(Dataset entries)
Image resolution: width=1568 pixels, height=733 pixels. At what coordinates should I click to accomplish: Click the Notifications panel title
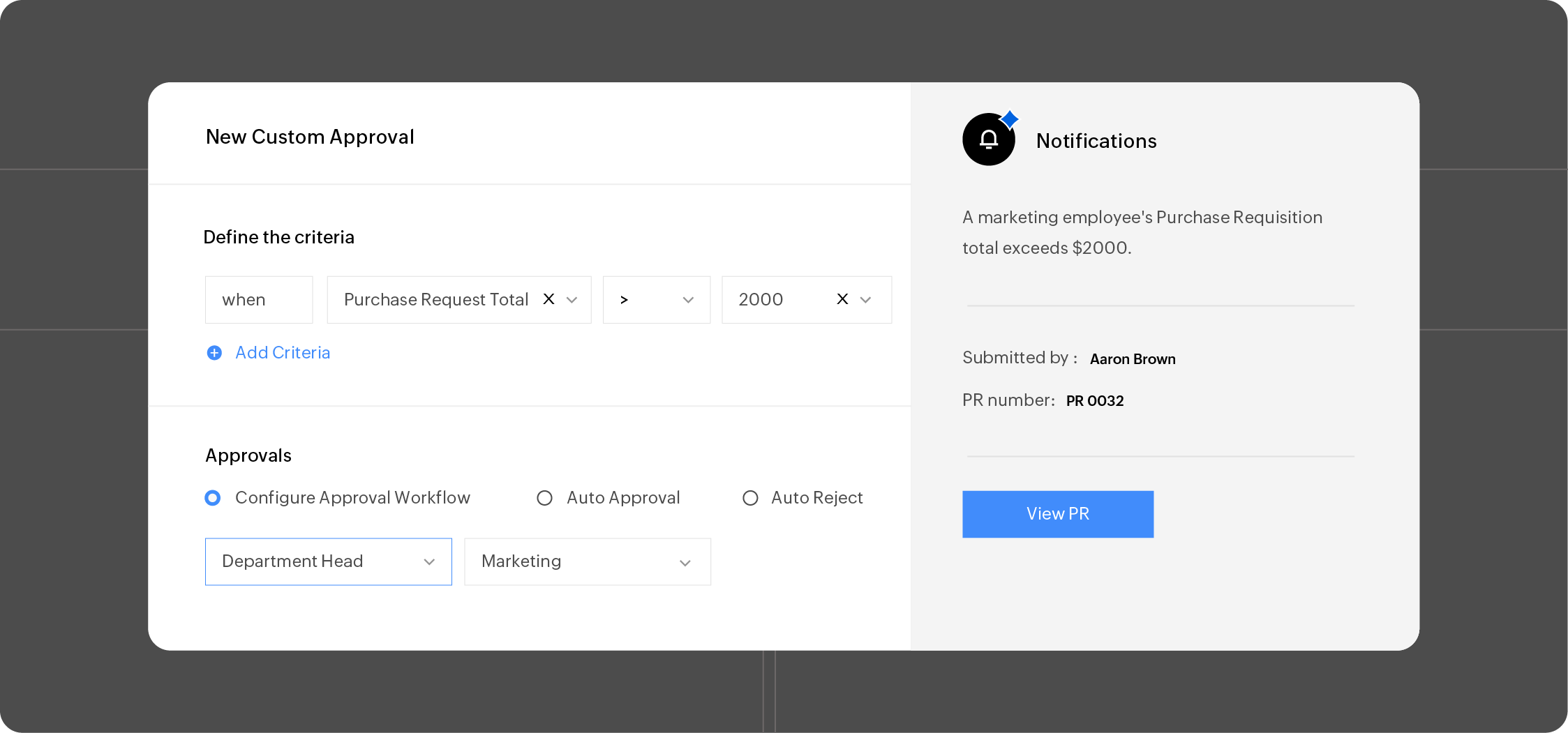(1097, 140)
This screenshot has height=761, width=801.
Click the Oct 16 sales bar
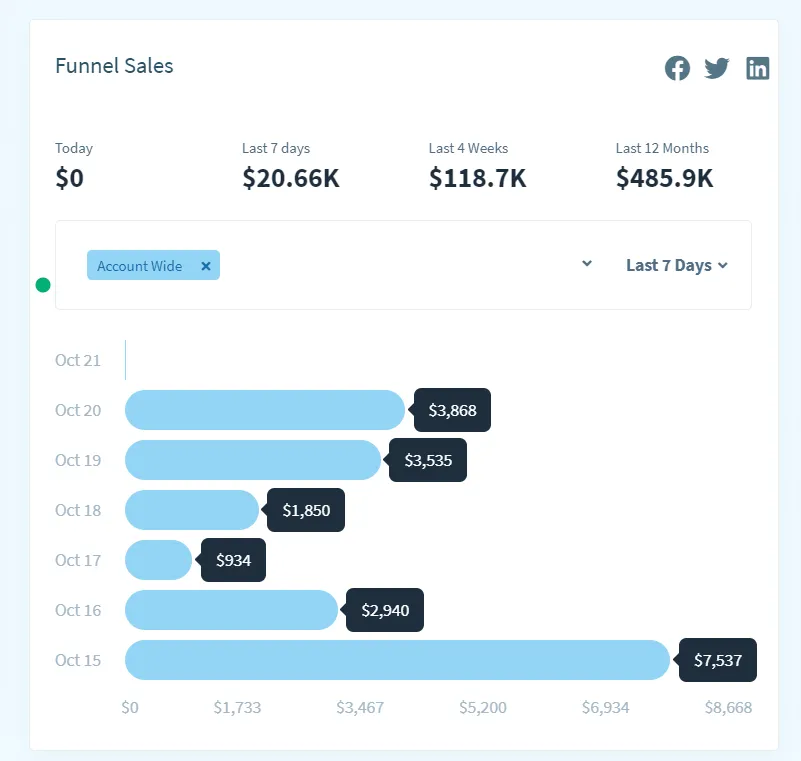[x=231, y=610]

● Task objective:
Rewrite all the items above, switching "sales" to "revenue" and changing nothing else. Omit the pictures from your answer.

● Expected answer:
Image resolution: width=1568 pixels, height=733 pixels. At what coordinates should I click to accomplish: Click the Notifications panel title
(1097, 140)
This screenshot has height=761, width=801.
Click the Oct 16 revenue bar
[x=231, y=610]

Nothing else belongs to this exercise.